Oh, do you mean being and transferred? There is no information transferred via entanglement, that's the no-communication theorem.
 
ya
i am not physicist so go easy on me
@ACuriousMind what makes us to consider that they are entangled to each other
 
7:10 PM
The definition of an entangled state is one in which you cannot assign a single specific state to the individual particles. You can't actually measure directly whether a state is entangled or not.

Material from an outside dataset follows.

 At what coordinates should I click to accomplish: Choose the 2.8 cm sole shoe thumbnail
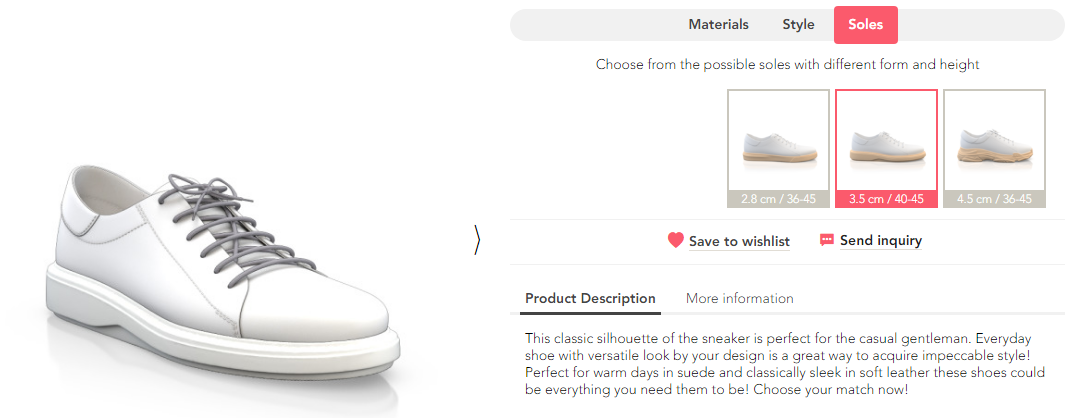point(778,140)
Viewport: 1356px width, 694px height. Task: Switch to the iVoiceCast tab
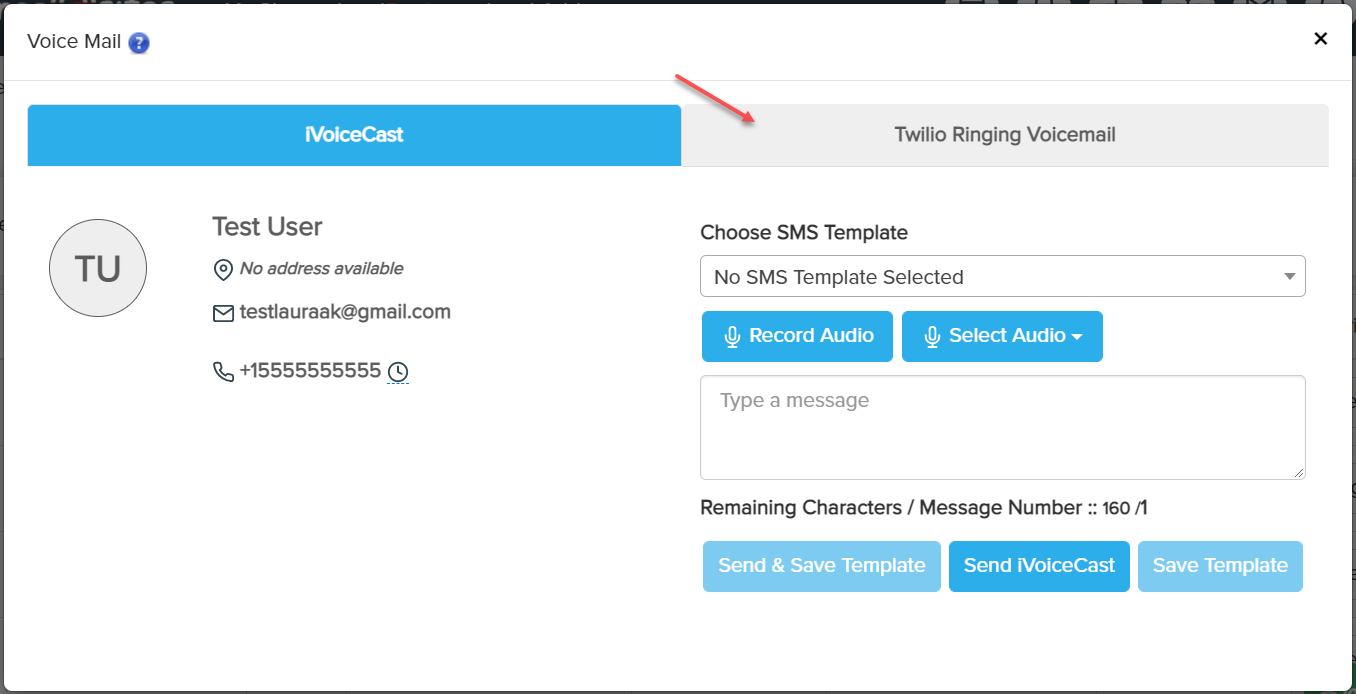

For more on entanglement and how it's not communication, see the answers to physics.stackexchange.com/q/3158/50583 and physics.stackexchange.com/q/109861/50583
 
@ACuriousMind interesting...another thing for my "obvious, but never realized" list
 
@ACuriousMind thankyou for your patience
 
(the measurement part)
 
@danielunderwood That's incidentally why Bell experiments have to close all manner of loopholes in order to show that there is something fundamentally non-classical about QM (and even then they don't show entanglement, they only show "either non-local or non-realist"!). If we could directly show that a state is entangled in the sense that you cannot assign states to its subsystems, we would have killed off the realists a long time ago
Essentially, this is one of the two reasons we have to quibble about interpretations at all, the other being the measurement problem itself
 
8:00 PM
@ACuriousMind i dunno about that
You can always remove such a singularity by considering a local coordinate patch
Also you can check if it's a coordinate singularity by parallel propagating a frame there
 
Better ping @M.N.Raia, not me ;P
 
8:28 PM
3, 6 and 9
I've never understood this Tesla fascination
 
I prefer 2, 4, and 8
 
I'm partial to 143
What now Tesla
 
You can't deny that nature is powers of 2
 
@danielunderwood Bah, humbug! The only powers we need are powers of 10 (aka "orders of magnitude")
 
42 may be a power of 2 in like binary right :p
 
8:39 PM
@ACuriousMind your orders of magnitude are off. I measure things as $a \times 2^n$!
 
...so I have two orders of magnitude more limbs than heads? :P
 
Now you're getting it!
 
 
2 hours later…
10:53 PM
is W-algebra related to W*-algebra?
 
...they annihilate with each other and you get 2D gamma algebra :-P
(I don't actually know)
 
11:17 PM
I get the definition of W*-algebra in mathworld.wolfram.com/W-Star-Algebra.html, and that of W-algebra in ncatlab.org/nlab/show/…. I actually also see the Wikipedia article for W-algebra, but none of these brief introductions mentions to whether W-algebra and W*-algebra are related.
 
user301074
hmmm, an random question... Is possible time travel to past without creating paradoxes?
 
@Zober Well as far as we know it's not possible to time travel to the past at all, so according to current science the answer is no. If backward time travel is possible, then the answer to your question depends on how the time travel works. (It also depends on your definition of "paradox".)
 
user301074
In "paradox" i mean a causal contradiction.
 
user301074
I was thinking about it when reading a text about the "Causal structure" of spacetime
 
user301074
11:33 PM
Like the sentence's "X causally implies Y", and if "X causally implies Y" then "Y causally implies X"
 
user301074
where X chronologically "precedes" Y
 
If I understand what you mean, though, that's not a contradiction. It's perfectly consistent.